Exercise details> Turn every line of the items below into a JSON list of strings, one string per line, and leave out any blank lines.

───── Given data ─────

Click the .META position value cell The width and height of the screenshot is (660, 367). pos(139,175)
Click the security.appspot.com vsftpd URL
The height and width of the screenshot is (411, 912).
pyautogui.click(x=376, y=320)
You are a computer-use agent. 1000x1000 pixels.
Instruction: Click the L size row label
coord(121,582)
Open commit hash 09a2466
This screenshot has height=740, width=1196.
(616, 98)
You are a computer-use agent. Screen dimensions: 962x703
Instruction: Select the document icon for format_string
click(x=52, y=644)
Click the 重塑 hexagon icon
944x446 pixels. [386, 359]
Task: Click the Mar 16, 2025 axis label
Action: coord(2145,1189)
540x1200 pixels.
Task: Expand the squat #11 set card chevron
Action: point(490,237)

─────

The solution>
[
  "Click the .META position value cell The width and height of the screenshot is (660, 367). pos(139,175)",
  "Click the security.appspot.com vsftpd URL",
  "The height and width of the screenshot is (411, 912).",
  "pyautogui.click(x=376, y=320)",
  "You are a computer-use agent. 1000x1000 pixels.",
  "Instruction: Click the L size row label",
  "coord(121,582)",
  "Open commit hash 09a2466",
  "This screenshot has height=740, width=1196.",
  "(616, 98)",
  "You are a computer-use agent. Screen dimensions: 962x703",
  "Instruction: Select the document icon for format_string",
  "click(x=52, y=644)",
  "Click the 重塑 hexagon icon",
  "944x446 pixels. [386, 359]",
  "Task: Click the Mar 16, 2025 axis label",
  "Action: coord(2145,1189)",
  "540x1200 pixels.",
  "Task: Expand the squat #11 set card chevron",
  "Action: point(490,237)"
]